Worse, this has been tried before many, many times, and it has never worked in all of human history. But six thousand years of failure has never discouraged young socialists. Hope springs eternal, out of a hole in the ground near Hoboken, just south of the New Jersey Turnpike. Maybe this time, it will work!

Never give up, hopeful socialists insist. Try, try again! Nevermind Albert Einstein’s definition of insanity (trying, trying again but expecting a different result). Nevermind Benjamin Franklin (“when people find they can vote themselves money it will be the end of the Republic”). And nevermind the foundational wisdom literature underpinning Western Civilization (“The one who is unwilling to work shall not eat.” 2 Thess. 3:10).

Those quaint, old-fashioned ideas are patriarchical, non-inclusive, and most importantly, inequitable.

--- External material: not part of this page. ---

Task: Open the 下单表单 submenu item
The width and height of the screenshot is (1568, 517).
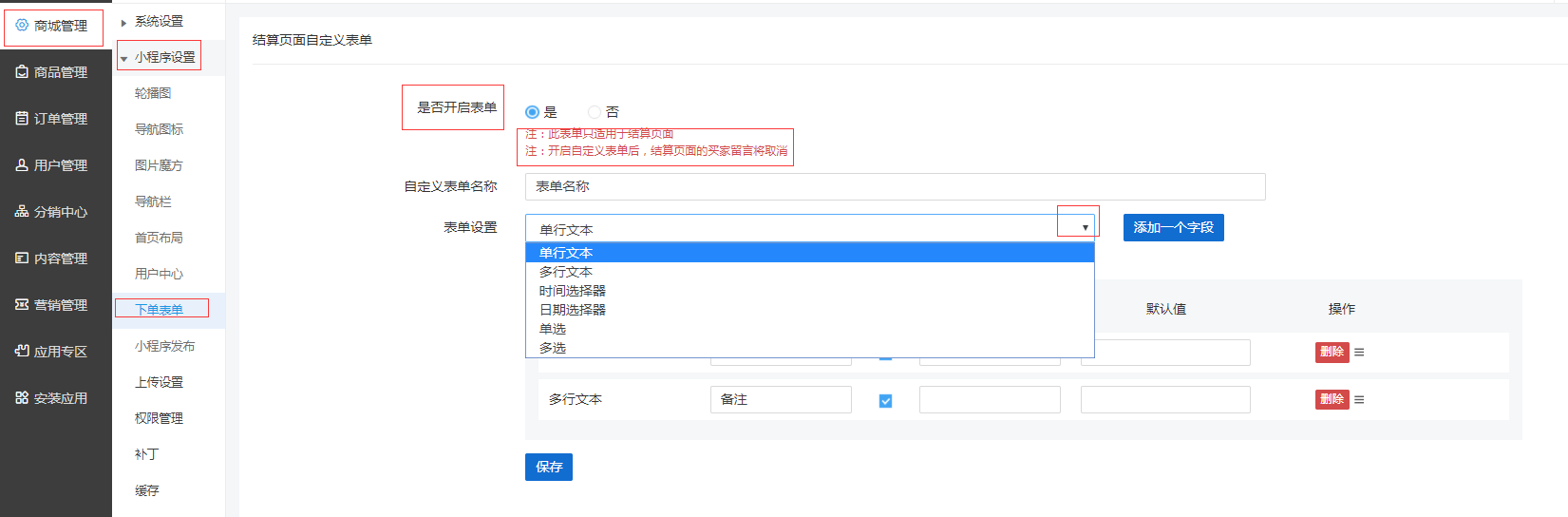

Opponents of UBI include pessimistic killjoys like Stanford economist Thomas Sowell, Nobel laureate Robert Lucas, Harvard economist Greg Mankiw, and MIT economist Daron Acemoglu. On the other side of the politically lucrative debate stand visionary lowlights like Alexandria Ocasio-Cortez, when she’s not bartending or managing her new Congressional stock portfolio.

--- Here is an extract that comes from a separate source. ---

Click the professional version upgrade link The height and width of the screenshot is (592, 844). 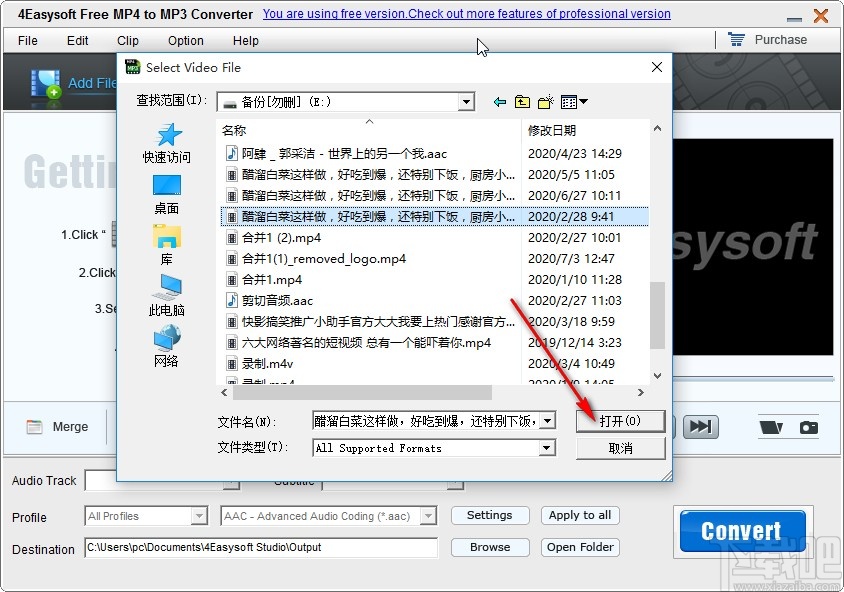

They act like free money is a novel concept they just came up with in a flash of brilliance while at a conference at the Ritz Carlton, reaching for the loofah with eyes covered in soap suds. Eureka! Let’s just give them cash!

In the first century AD, Roman poet Juvenal coined the term “panem et circense,” which is Latin for “I left my wallet in my other sports coat.” Unfortunately, even though it was in Latin and sounded very intellectual, and it took people a while to catch on, Juvenal used his fancy-sounding excuse a little too often, and eventually the other Romans stopped inviting him out for dinner at the Parthenon.

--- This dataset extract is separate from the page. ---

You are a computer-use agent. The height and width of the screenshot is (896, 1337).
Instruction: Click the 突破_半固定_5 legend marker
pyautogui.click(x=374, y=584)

Juvenal’s flip phrase has also been widely translated by far-right sourpusses as “bread and circuses,” a concept reflecting how Roman emperors declared themselves to be gods, since they could so easily control the people by giving them free stuff the emperors took from citizens and foreigners they didn’t like. But as economist Herbert Stein famously said, free money that can’t continue forever, won’t.

It didn’t work for the Romans. And the Romans never had to pay off a $35 trillion dollar debt. In the U.S. today, there is $2.35 trillion in physical currency (money) in circulation. Every single dollar and coin, if somehow scraped together into a giant pile, wouldn’t make a dent in the debt. Just saying.